1995 seçimlerinin öncesini şöyle bir hatırlamakta yarar var.
Tansu Çiller’in Başbakan, Deniz Baykal’ın Başbakan Yardımcısı ve Dışişleri Bakanı olduğu bir koalisyon hükümeti vardı, iktidarda…
Sonra Deniz Baykal’ın aklına bir erken seçim fikri düştü. Günlük siyasetin kendine özgü çalkantıları içinde karar alındı ve seçime gidildi.
O seçim gecesinin sonunda Baykal’ın partisinin barajı ancak geçebilecek kadar oy alabildiği ortaya çıktı.

Oyun bozanlığın cezası..
Anayol, Refahyol derken Ecevit’in azınlık hükümetiyle gidilen 1999 seçimlerinde ise Baykal ve partisi barajın altında kalmaktan kurtulamadı.
Bu, seçmenin Baykal’a ve partisine verdiği bir dersti, halk siyasette itiş kakıştan, oyun bozanlıktan hoşlanmıyordu…
Şimdiki Başbakan Yardımcısı ve koalisyon ortağı Devlet Bahçeli’nin bir süredir izlediği yol bana bu siyasi tarihi hatırlattı yeniden…
Bahçeli ve partisi önce Kemal Derviş ile itişti, bu, ekonomik reformlara karşı çıkan MHP’li bazı bakanların kabine dışında kalmalarıyla sonuçlandı.

Tecrübenin sesi…
Sonra Bahçeli bu kez Avrupa Birliği üyeliği ile ilgili konularda pürüz çıkardı. Hükümetten çekilmeyi göze aldığını açıkladı… Ve son olarak da hepimizin hayretten açılmış gözleri önünde 3 Kasım’da erken seçim teklifi ile ortaya çıktı.
Türkiye’nin gündeminde seçimden çok daha önemli sorunlar varken, ekonomi ciddi bir dönemeci geçmeye hazırlanırken, işssiz kalmış insanlara iş umudu yavaş yavaş doğmaya başlamışken bütün bu süreci durduracak, ekonomiyi geriye götürebilecek bir teklif!
Bahçeli, bunun “cezasız kalacağını” düşünüyorsa geçmişte Baykal’ın başına gelenleri tekrar hatırlamalı diye düşünüyorum… Bugün geçmişteki bütün olumsuzluklardan kendisine ciddi dersler çıkardığı görülen Baykal’a bir telefon edip, “tecrübenin sesine” kulak vermesini öneriyorum…
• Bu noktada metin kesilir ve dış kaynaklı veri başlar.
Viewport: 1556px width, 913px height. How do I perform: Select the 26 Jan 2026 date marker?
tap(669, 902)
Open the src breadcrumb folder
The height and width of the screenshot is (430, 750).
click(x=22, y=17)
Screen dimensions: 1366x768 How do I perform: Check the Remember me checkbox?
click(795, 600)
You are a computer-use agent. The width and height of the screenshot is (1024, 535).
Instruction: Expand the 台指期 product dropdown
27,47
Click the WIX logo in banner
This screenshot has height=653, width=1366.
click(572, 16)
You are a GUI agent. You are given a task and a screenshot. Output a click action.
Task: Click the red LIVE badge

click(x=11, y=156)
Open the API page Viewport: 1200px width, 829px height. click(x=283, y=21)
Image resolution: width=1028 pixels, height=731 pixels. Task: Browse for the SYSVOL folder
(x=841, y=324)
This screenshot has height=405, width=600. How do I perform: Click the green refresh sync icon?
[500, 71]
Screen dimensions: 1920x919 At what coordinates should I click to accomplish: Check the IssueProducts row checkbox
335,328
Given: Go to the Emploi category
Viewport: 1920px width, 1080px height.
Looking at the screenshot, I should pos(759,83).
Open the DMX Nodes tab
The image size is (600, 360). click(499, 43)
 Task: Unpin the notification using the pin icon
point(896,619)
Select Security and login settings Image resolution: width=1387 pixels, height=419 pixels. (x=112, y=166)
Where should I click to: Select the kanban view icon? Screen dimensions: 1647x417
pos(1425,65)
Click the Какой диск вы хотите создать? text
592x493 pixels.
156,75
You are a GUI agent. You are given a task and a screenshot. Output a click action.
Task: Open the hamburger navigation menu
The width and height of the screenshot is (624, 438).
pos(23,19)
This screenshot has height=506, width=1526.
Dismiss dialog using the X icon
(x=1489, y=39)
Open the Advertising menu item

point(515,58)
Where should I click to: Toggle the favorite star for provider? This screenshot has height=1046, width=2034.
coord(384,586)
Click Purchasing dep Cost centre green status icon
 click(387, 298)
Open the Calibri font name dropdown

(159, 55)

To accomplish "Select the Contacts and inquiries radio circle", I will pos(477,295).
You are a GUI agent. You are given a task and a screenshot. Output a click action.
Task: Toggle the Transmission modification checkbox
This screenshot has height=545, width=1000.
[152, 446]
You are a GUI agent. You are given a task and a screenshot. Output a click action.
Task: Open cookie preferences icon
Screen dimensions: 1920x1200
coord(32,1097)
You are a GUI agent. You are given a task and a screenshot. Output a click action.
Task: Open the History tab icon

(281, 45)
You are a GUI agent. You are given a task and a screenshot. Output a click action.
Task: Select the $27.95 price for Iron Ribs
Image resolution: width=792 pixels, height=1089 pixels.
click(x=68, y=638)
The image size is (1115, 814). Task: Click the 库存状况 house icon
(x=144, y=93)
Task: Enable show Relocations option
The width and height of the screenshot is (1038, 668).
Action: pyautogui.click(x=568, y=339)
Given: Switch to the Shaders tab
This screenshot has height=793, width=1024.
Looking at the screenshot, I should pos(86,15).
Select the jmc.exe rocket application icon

Bir 10 yıl kaybedebiliriz…
Bugünkü hükümetin doğal ömrünü tamamladığına hiç kuşku yok. Bu koalisyon, Türkiye’yi yönetmekten aciz bir görüntü sergiliyor ve hiç kuşku yok ilk seçimler bunun sonuçlarının çarpıcı bir şekilde görülmesini de sağlayacak.
Buna rağmen Türkiye’nin şartlarında şu anda bir seçim istemek de gerçekçi değil… Avrupa Birliği’ne üyelik yolunda önemli adımların atılması gerekiyor. Kopenhag Kriterleri ile ilgili yasaların çıkarılması ve uygulamaya geçilmesi gerekiyor. Seçim Yasası’nın ve Siyasal Partiler Yasası’nın toplumdaki beklentilere yanıt verecek şekilde düzeltilmesi gerekiyor.
Erken seçim, bunu tamamen gündemden çıkaracak bir süreç. Bu da Avrupa Birliği hayalinin bir daha ne zaman canlanacağının bilinemeyeceği bir tarihe ertelenmesi demek… En iyimser hesapla tekrar bugünkü noktaya gelmemiz bir on yıl alabilir…

Halk, bunu mu hak ediyor?
Bahçeli’nin üzerinde kendince siyaset yaptığı zemin, işte böyle bir zemin…
Ecevitler’in Hüsamettin Özkan operasyonu ve Bahçeli’nin erken seçim çıkışı aynı zamanda ülkeyi yönetenlerin, ülke gerçeklerinden ne kadar uzakta kaldıklarını da gösteriyor…
Bugün Hazine, bu yılın en büyük borçlanması için ihale açacak. Bu ihalenin bugün yapılacağı aylardır biliniyor. Şu tartışmayı bir hafta sonraya atmak, bu arada anlaşmazlıkların çözümü için ikili – üçlü temasları sürdürmek ve ihaleye gidilirken normal bir görüntü vermek bu kadar zor muydu? Bütün bu tartışmalar nedeniyle yükselecek faizin, dövizin bedelini yarın yine bizler ödeyeceğiz.
Türk halkı bu kadar kötülüğü hak ediyor mu?